# PROBLEM REQUIREMENTS
Return word for word the passage of the billing and termination terms below, starting with "4.3 Service Provider" and going on through "or automatic renewals.".
-- begin PAGE TEXT --
4.2 If Customer believes that Service Provider has billed Customer incorrectly, Customer must contact Service Provider no later than sixty (60) days after the closing date on the first billing statement in which the error or problem appeared, in order to receive an adjustment or credit. Inquiries should be directed to Service Provider’s customer support department. Service Provider shall respond to Customer within three (3) business days after receiving such inquiries.
4.3 Service Provider shall bill through an invoice, payment for which must be received by Service Provider within sixty (60) days of Customer’s receipt of such invoice, or the Services may be terminated. Unpaid invoices are subject to a finance charge of 0.5% per month on any outstanding balance, or the maximum permitted by law, whichever is lower, plus all reasonable expenses of collection. Customer shall be responsible for all taxes associated with Services.
5. TERMINATION
5.1 Subject to earlier termination as provided below, this Agreement is for the initial Service Term as specified in the applicable Order Form (the “Initial Service Term”). This Agreement is not subject to any implied or automatic renewals.
-- end PAGE TEXT --
-- begin DATA LISTING --
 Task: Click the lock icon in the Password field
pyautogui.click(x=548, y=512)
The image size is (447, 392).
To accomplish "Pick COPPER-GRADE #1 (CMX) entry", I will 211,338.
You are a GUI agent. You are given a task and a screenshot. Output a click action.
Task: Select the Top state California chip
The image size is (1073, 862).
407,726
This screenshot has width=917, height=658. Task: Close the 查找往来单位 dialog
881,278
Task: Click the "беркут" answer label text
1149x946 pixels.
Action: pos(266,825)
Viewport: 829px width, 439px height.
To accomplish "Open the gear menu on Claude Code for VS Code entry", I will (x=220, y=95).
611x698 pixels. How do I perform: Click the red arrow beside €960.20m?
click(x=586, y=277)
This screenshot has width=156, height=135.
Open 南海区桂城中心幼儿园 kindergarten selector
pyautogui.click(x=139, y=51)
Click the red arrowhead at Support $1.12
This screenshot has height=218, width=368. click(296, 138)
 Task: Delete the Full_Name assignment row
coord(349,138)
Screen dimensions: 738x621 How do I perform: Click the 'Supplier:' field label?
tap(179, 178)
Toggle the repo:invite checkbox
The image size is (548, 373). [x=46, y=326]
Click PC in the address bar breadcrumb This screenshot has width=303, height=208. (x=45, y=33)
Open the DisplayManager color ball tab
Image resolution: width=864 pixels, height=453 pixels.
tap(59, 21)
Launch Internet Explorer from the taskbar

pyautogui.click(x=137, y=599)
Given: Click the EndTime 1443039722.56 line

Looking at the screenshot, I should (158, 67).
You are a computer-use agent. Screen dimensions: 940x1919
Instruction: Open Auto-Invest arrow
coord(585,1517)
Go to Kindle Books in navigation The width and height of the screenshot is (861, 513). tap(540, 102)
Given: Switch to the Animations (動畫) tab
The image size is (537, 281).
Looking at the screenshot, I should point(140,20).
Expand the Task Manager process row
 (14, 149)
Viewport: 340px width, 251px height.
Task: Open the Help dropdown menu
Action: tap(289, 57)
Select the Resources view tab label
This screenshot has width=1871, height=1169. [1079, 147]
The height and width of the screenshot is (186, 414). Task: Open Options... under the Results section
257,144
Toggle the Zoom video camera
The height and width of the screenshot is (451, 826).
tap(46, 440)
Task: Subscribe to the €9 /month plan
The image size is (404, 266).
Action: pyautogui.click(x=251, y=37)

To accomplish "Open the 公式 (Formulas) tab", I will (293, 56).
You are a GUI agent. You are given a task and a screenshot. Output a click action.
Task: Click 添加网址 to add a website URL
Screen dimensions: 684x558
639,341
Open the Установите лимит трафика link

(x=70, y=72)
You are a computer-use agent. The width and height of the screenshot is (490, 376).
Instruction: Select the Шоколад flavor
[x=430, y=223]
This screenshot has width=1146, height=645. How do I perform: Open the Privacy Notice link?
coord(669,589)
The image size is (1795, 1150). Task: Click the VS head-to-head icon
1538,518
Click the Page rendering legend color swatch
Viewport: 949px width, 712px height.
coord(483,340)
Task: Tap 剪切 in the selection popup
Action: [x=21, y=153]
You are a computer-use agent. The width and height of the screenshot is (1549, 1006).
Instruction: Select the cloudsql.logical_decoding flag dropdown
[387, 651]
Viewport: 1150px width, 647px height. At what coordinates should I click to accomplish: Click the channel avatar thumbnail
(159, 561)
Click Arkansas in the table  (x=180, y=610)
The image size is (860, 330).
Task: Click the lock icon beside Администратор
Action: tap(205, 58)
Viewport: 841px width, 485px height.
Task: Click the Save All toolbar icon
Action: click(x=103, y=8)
-- end DATA LISTING --
# FINAL RESULT
4.3 Service Provider shall bill through an invoice, payment for which must be received by Service Provider within sixty (60) days of Customer’s receipt of such invoice, or the Services may be terminated. Unpaid invoices are subject to a finance charge of 0.5% per month on any outstanding balance, or the maximum permitted by law, whichever is lower, plus all reasonable expenses of collection. Customer shall be responsible for all taxes associated with Services.
5. TERMINATION
5.1 Subject to earlier termination as provided below, this Agreement is for the initial Service Term as specified in the applicable Order Form (the “Initial Service Term”). This Agreement is not subject to any implied or automatic renewals.